= Список заданий =
[1] Какое место Конради предложил для жизни, судя по письмам Чайковского?
[2] Продолжите письма Чайковского с того места, где они обрываются.
++++ Извлечённый текст ++++
Дорогой друг мой, не сердитесь, если до окончания работы я буду писать Вам несколько реже и меньше. Я так устаю от работы, что вечером мне даже читать трудно, и глаза побаливают. Погода стоит восхитительная, но очень холодная. Только вчера появились облачка, но сегодня опять ясно. До свидания. Любящий и глубоко преданный
П. Чайковский.
64. Чайковский - Мекк
Венеция,
12/24 декабря 1877 г.
Дорогая Надежда Филаретовна! Сегодня я получил радостное и уже решительное известие, что брат мой Модест вместе с своим милым воспитанником едет ко мне. Конради (отец ребенка), отпуская ко мне своего сына с своим воспитателем, потребовал, чтоб я поселился в месте, климат которого был бы подходящ к гигиене слабого мальчика. Он предложил Сан Pемо, около Ментоны, в котором можно устроиться очень удобно, так как в последнее время там настроено много пансионов и гостиниц. Там тепло, воздух здоровый и чистый, местоположение великолепное и жизнь простая, без светских забав и шума. Я не имею ничего против этого выбора. Во всем этом только одна маленькая неприятность, это, что придется оторваться от работы, в которую я теперь так безраздельно углубился. Дня три или четыре придется потерять. Но зато сколько радости, сколько отрады будет мне жить с милым братом, который, к тому же, не будет нисколько отвлечен от своего дела! Со стороны Конради этот поступок до того мил, что я не знаю, как ему выразить свою благодарность!
++++ Данные ++++
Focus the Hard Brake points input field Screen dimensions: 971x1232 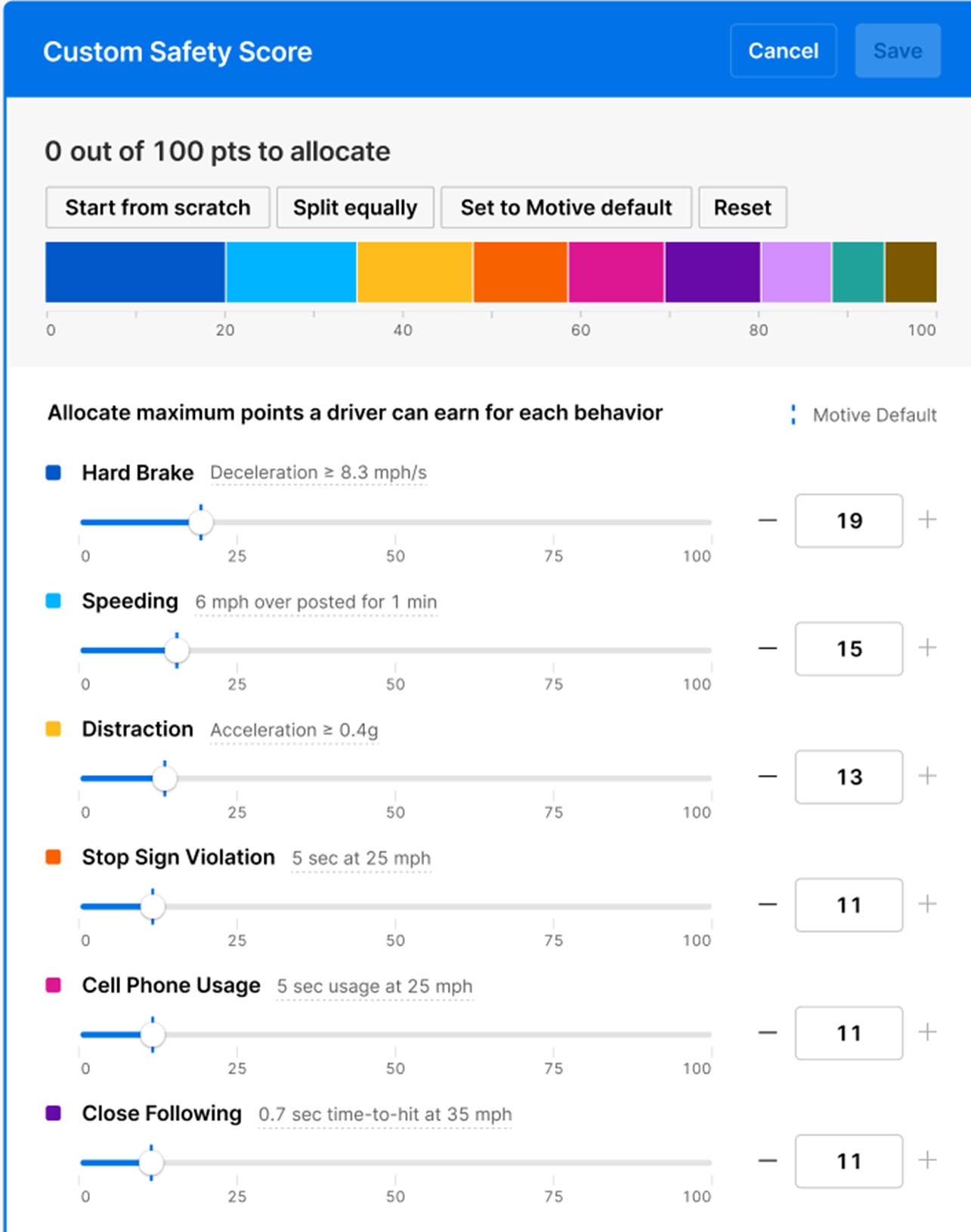(849, 520)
++++
= Ответы =
[1] Сан-Ремо, около Ментоны.

[2]
Никаких событий, достойных быть отмеченными в мою хронику, в последние дни не происходит. Венеция перед праздником значительно оживилась. Вечером очень весело пройтись по главным узеньким улицам, ярко освещенным и наполненным народом. На всех площадях выставлены палатки, столики с самыми разнообразными товарами. Большинство этих товаров имеет общее всей Венеции и всему венецианскому свойство издавать зловоние, вследствие чего воздух стал положительно отравлен; нельзя окна отворить. Погода опять стоит великолепная, ясная, а сегодня даже жарко на солнце.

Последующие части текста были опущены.